Still, it is worth recalling a time when a little openness flew out of control.

As a correspondent and bureau chief for The New York Times in Moscow in the late 1980s, I had a ringside seat to observe the slow disintegration of the Soviet Union under Gorbachev. The collapse of the Soviet empire and dissolution of the Communist Party were not exactly what he had in mind when he took power in 1985 and launched his twin policies of glasnost (greater openness) and perestroika (political reform).

But he had no inkling of where his initiatives were headed when, shortly after taking office, he broke new ground for a Kremlin leader by mingling with citizens in Leningrad and giving unscripted interviews.

In those early days of glasnost, it was hard to tell whether the changes were purely superficial or the start of something more profound.

One day in late 1985, Allen Ginsberg, the American beat poet, unexpectedly turned up at the Moscow bureau of The Times, bearing a package from Yevgeny Yevtushenko, the Soviet poet. It was the text of a speech that Yevtushenko had given to the Writer’s Union.

Serge Schmemann, my colleague, described it in a front-page story: “The poet’s strong words against distortion of history, against censorship, self-flattery, silence and privilege in the world of letters were strikingly bold.”

As glasnost gathered force in the years that followed, it ripped away the layers of deceit that were the foundation of the Soviet state.
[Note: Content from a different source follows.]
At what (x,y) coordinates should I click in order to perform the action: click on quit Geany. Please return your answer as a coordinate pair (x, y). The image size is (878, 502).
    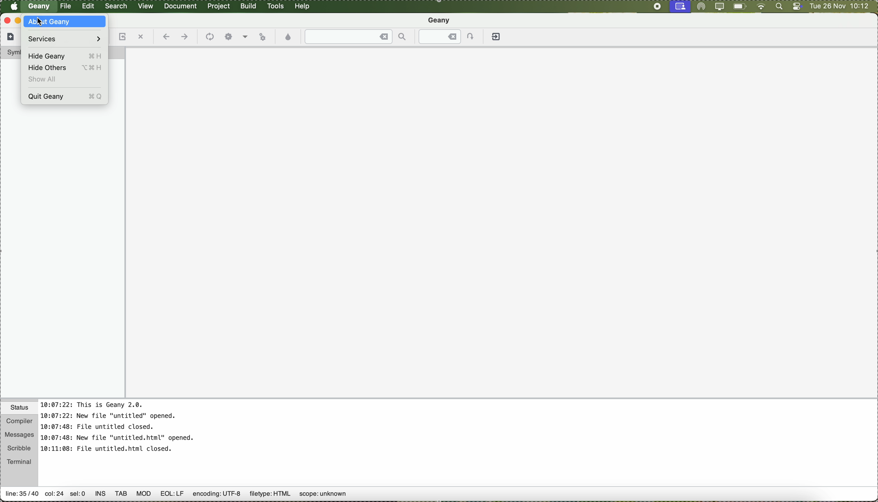
    Looking at the image, I should click on (497, 38).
The explosion of a nuclear reactor at Chernobyl in April 1986 shattered the Kremlin’s credibility — and gave a powerful impetus to glasnost. The Kremlin seemed paralysed by the accident. The first government announcement — an innocuous 44 words — came more than a day after the reactor meltdown, and hours after Sweden detected alarming levels of radiation in its air, 800 miles north of Chernobyl.

Gorbachev, embarrassed by the debacle, redoubled his efforts to make the government and party more transparent.

The truth about Stalin’s brutality, and even Lenin’s, was exposed. Newspapers and journals wrote honestly for the first time about government corruption and mismanagement. Artists, playwrights, filmmakers and writers looked unsparingly at the abuses of the Soviet system.

Unflinching coverage of the Soviet occupation of Afghanistan in Ogonyok, a spirited magazine, gave Russians their first glimpse of a ruinous conflict. It was not long before opposition to the war began to grow.

A striking moment of glasnost came with the killer earthquake in Armenia in December 1988. Faced with the deaths of tens of thousands of Soviet citizens, and desperate for outside aid, the Kremlin lifted restrictions on travel to Armenia. Foreign relief flights, including American military planes carrying food, water and medical supplies, were welcomed in Yerevan, the Armenian capital. Sounds a lot like China today.

Gorbachev wasn’t prepared for the assault of long-repressed political forces let loose by his reforms. The most potent was nationalism in Lithuania, Latvia and Estonia; Armenia and Georgia; and throughout Eastern Europe.

Once uncorked, nationalism essentially overwhelmed Gorbachev. Within months, of the 1991 coup attempt, the Soviet Union dissolved and Mr. Gorbachev was out of work.

Russia today, despite Vladimir Putin autocratic ways, enjoys a degree of freedom inconceivable at the height of Communist rule. Glasnost helped make it that way.

China’s leaders may not take comfort in that thought.